**Work instructions:** Apart from the pictures, reproduce the data below exactly as it stands.

——

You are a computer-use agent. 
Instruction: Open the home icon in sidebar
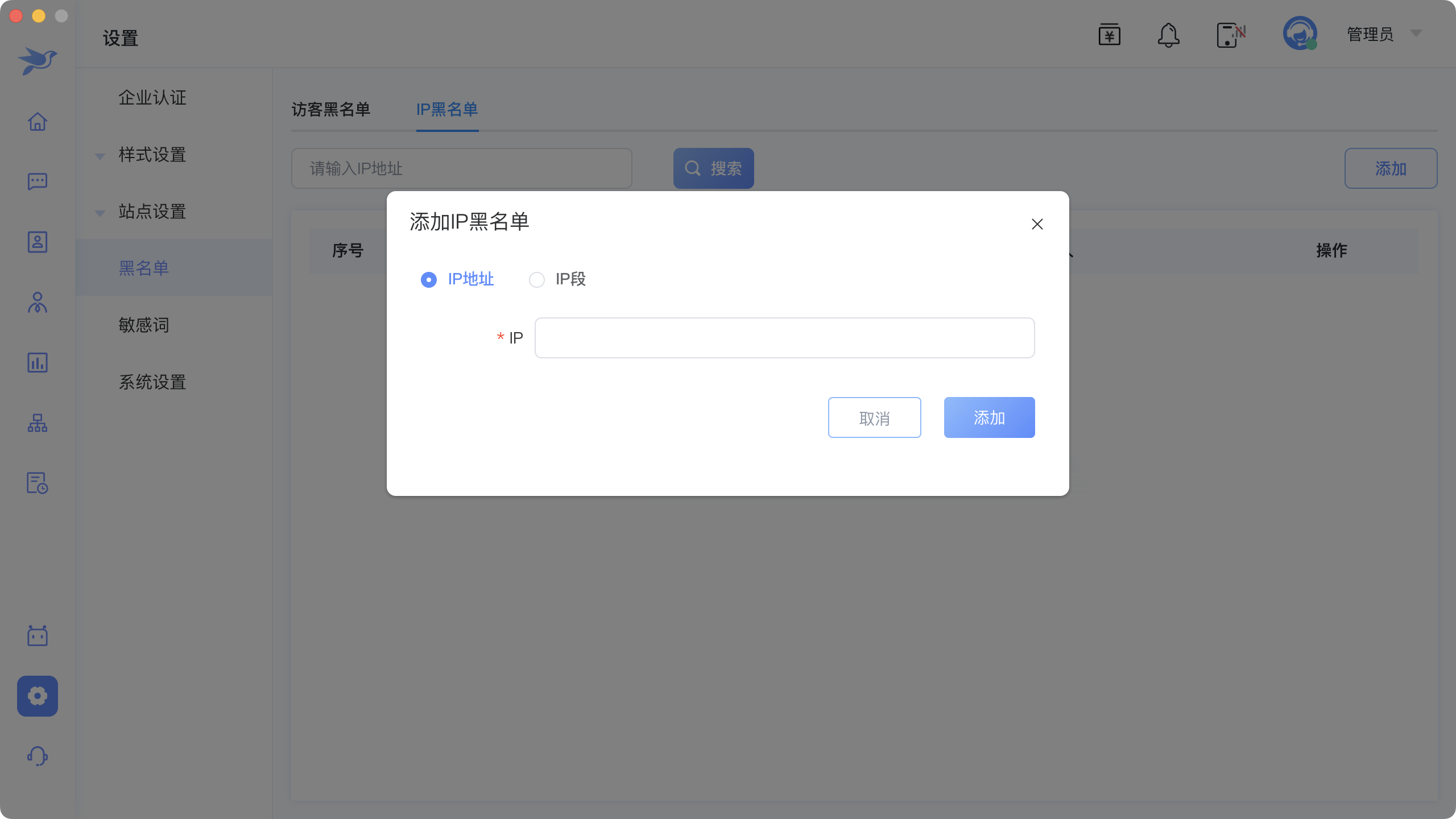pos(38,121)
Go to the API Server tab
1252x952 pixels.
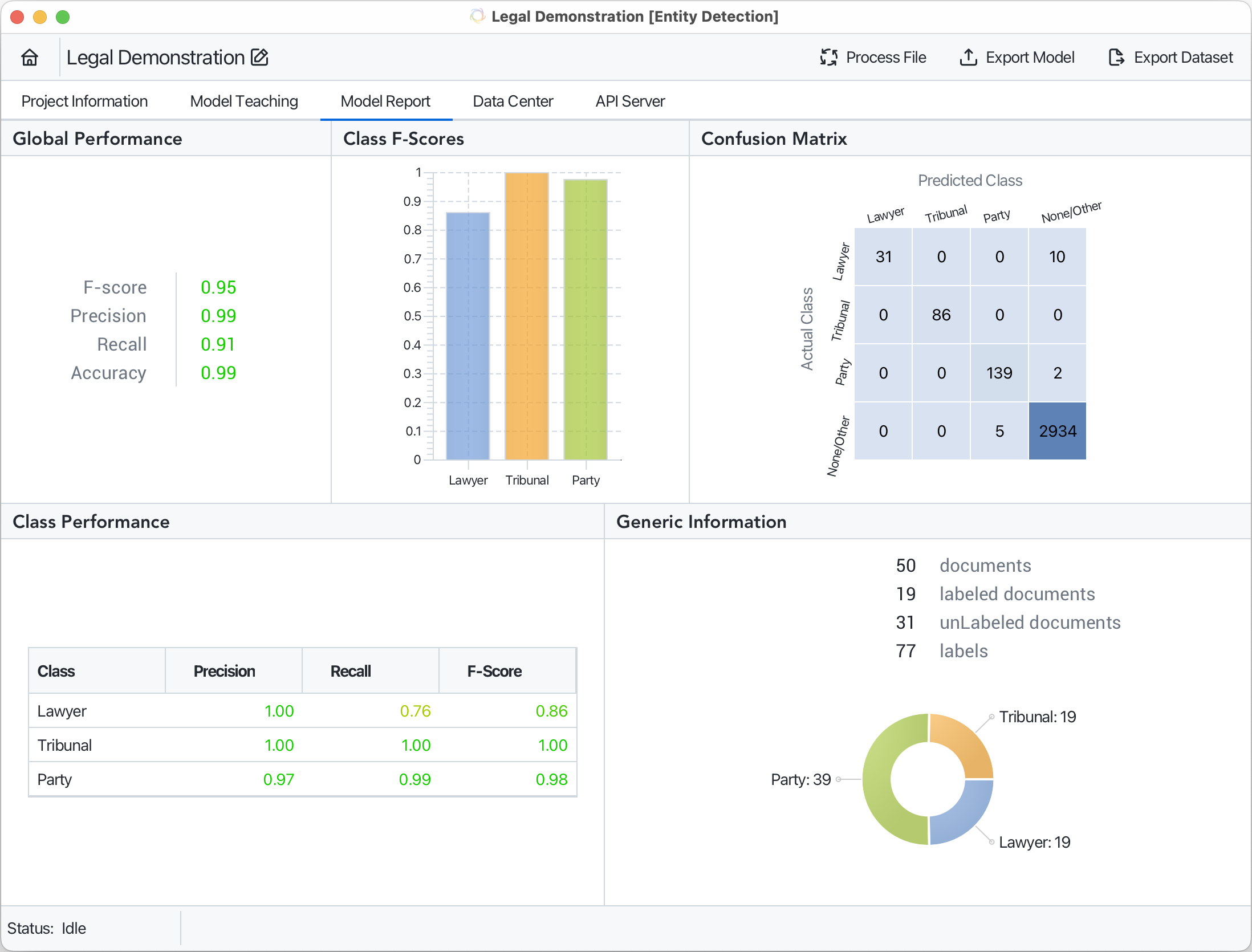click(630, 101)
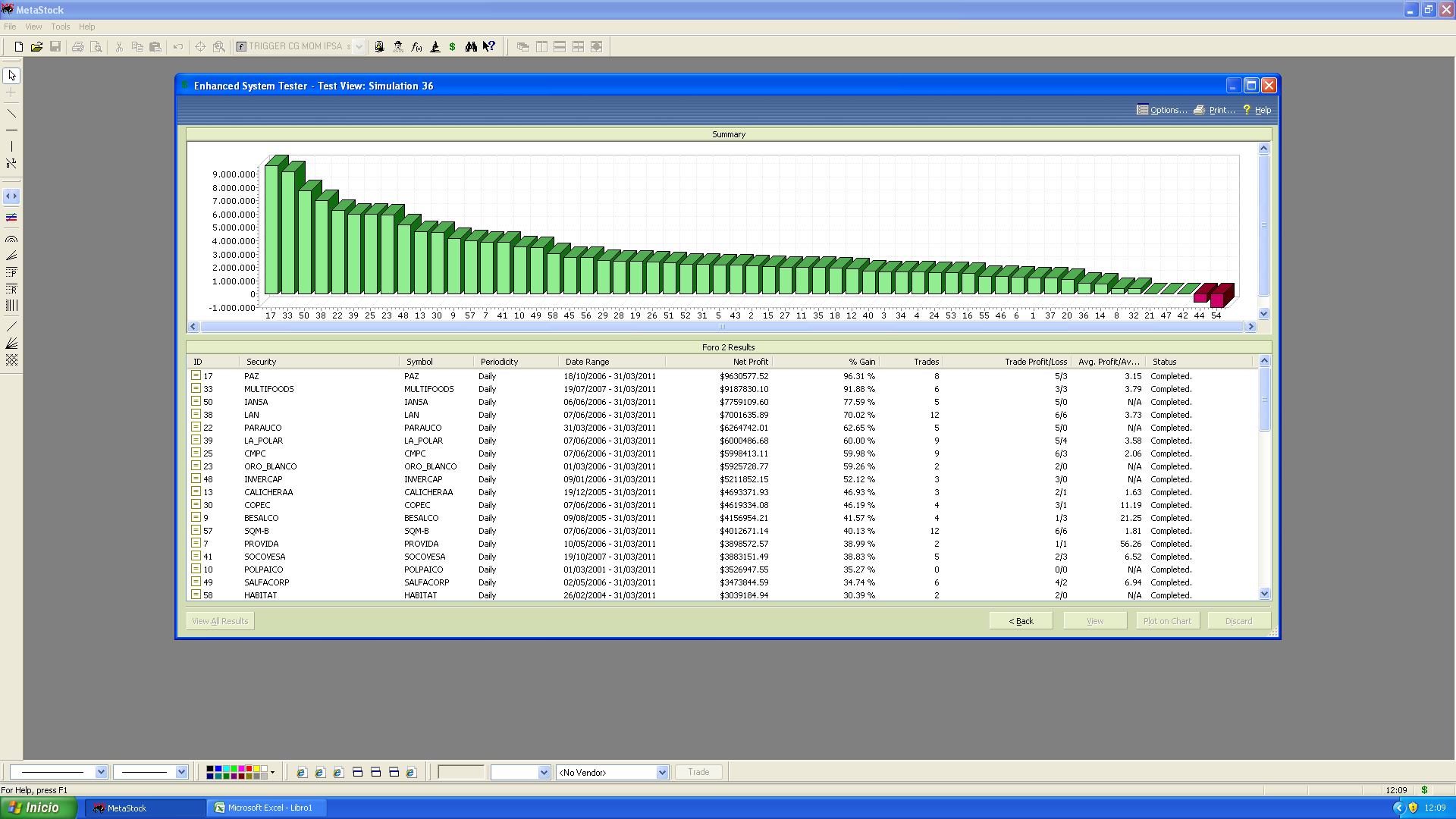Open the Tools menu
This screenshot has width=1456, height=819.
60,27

——

**Exercise result:**
You are a computer-use agent. 
Instruction: Open the home icon in sidebar
pos(38,121)
Go to the API Server tab
1252x952 pixels.
click(630, 101)
Open the Tools menu
This screenshot has width=1456, height=819.
60,27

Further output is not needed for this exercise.